Communion and Community
Next up we’ve got two quite different but mutually terrific pieces on games and communities across eras.
- Despelote review: an ode to a dream | No Escape
Nicanor Gordon reflects on football as a canvas for memory, nations, and communities. - 1000xRESIST: The You That Remains | Medium
Reno Evangelista unwinds an intergenerational story of revolution, ugliness, and communion (Further Reading – Kastel’s writing on the same game).
“We witness these lives, fictional though touching the real, and what they mean, what they could mean, what we want them to mean. Conveyed by those who saw truth clearly and decided to show it to us. Even though those truths might be ugly, might be difficult.”
Stay Thy Flight
Mostly short-form (but not all), mostly on recent games (but not all), these next four pieces survey a range of novel works, with both hits and misses accounted for.

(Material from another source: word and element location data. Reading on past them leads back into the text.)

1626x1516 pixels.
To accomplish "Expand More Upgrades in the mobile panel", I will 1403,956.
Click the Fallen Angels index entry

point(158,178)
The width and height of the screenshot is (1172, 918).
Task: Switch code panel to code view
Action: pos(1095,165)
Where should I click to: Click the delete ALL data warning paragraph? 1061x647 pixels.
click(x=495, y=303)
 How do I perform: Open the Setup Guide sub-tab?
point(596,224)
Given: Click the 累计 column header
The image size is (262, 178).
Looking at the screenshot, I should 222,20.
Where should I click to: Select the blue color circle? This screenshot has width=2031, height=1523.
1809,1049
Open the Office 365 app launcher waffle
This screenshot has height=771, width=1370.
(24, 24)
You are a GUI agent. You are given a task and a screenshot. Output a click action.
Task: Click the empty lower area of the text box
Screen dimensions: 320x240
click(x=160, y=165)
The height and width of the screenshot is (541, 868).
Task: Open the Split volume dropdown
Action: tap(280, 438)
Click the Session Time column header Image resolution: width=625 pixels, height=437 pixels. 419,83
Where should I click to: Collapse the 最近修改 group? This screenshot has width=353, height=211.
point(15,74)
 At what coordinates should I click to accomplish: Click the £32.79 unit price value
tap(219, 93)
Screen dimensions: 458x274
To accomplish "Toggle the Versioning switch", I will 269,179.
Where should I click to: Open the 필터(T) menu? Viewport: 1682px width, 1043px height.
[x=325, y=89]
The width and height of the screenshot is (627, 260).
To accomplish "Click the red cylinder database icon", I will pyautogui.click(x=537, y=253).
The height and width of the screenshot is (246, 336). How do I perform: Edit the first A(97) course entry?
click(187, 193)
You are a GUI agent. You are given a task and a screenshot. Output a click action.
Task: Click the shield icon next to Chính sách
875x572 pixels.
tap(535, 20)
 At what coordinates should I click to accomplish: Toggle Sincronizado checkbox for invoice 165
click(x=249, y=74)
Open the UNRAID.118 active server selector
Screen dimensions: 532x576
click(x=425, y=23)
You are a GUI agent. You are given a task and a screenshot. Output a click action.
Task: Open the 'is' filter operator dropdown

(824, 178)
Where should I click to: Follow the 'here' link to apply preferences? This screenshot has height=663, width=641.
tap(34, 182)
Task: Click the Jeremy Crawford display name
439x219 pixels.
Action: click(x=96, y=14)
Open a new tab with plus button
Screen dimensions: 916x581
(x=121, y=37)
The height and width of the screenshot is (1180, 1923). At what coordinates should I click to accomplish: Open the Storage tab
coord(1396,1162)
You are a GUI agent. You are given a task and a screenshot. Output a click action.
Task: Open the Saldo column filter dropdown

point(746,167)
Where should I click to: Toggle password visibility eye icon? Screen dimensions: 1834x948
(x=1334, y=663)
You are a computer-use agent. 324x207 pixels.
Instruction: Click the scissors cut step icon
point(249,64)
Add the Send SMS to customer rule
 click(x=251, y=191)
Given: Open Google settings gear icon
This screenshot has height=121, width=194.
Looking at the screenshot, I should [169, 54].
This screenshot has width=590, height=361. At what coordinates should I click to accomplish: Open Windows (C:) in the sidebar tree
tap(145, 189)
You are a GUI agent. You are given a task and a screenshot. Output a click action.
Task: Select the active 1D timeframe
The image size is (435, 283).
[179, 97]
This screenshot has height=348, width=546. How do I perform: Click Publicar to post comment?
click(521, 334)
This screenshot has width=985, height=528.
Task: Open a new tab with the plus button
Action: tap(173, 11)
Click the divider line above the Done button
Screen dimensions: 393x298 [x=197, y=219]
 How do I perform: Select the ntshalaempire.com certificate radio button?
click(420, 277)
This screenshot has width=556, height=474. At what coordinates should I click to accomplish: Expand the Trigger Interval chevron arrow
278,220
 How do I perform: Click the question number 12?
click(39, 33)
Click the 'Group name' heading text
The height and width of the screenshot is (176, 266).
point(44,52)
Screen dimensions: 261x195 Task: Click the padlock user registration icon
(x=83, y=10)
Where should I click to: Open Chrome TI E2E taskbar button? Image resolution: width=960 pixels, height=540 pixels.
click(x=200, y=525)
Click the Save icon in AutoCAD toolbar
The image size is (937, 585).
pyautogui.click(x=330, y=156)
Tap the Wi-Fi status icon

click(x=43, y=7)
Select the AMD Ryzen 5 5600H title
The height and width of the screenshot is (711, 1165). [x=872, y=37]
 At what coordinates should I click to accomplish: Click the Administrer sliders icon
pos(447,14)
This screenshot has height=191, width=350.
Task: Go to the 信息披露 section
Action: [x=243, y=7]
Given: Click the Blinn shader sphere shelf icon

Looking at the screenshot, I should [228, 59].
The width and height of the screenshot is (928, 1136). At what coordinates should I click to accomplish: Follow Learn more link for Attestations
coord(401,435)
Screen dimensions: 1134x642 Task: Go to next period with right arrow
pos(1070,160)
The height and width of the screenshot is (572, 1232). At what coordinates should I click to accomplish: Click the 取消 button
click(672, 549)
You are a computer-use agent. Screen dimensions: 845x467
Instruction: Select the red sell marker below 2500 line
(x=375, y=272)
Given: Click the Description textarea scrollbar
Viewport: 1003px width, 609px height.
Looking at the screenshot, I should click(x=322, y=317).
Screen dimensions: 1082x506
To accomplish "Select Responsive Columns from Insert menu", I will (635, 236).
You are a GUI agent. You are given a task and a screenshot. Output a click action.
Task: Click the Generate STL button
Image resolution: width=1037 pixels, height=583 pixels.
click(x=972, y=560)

- Review: Wanderstop Is Pretty, but Fails to Capture the Challenges of Healing | Sidequest
Melissa Brinks finds Wanderstop to be not-quite-holistic (wholistic?) in its meditations on healing and moving forward. - Suffering From Success | Bullet Points Monthly
Astrid Anne Rose contemplates the FromSoft house style in an older, undiluted form by way of Shadow Tower Abyss (Further Reading – Jade King on Eternal Ring). - Please Place Your Order at the Kiosk | Gamers with Glasses
Samantha Trzinski contemplates the productive juxtaposition of cozy-creepy in a horror-themed cooking simulator. - Many Nights A Whisper Lets You Decide What Wishes Are Worth Granting | Inverse
Robin Bea strikes true.
“When the night finally comes, I hesitate. I walk quickly to the edge of my balcony, take aim, then pull back. I walk away and return. I line up a shot, adjusting over and over until it feels right, then hold it, deciding if I’m sure. Eventually, I am sure, and I let the fire fly toward the chalice, the slowest a shot has ever seemed to move toward its target. The shot lands, the chalice erupts in flames, and the village celebrates. But the Dreamer doesn’t join them, left to wonder what her life becomes now, and I have to admit that, as satisfying as it felt, I might have a more interesting story to write if I’d missed.”
Critical Chaser
Pour one out for Polygon and Giant Bomb.
- I’m obsessed with Clair Obscur: Expedition 33’s Gestrals | Polygon
Nicole Clark highlights the weird little guys serving as a delightful tonal anchor point in Clair Obscur.
“Little dudes are essential to a good open-world game.”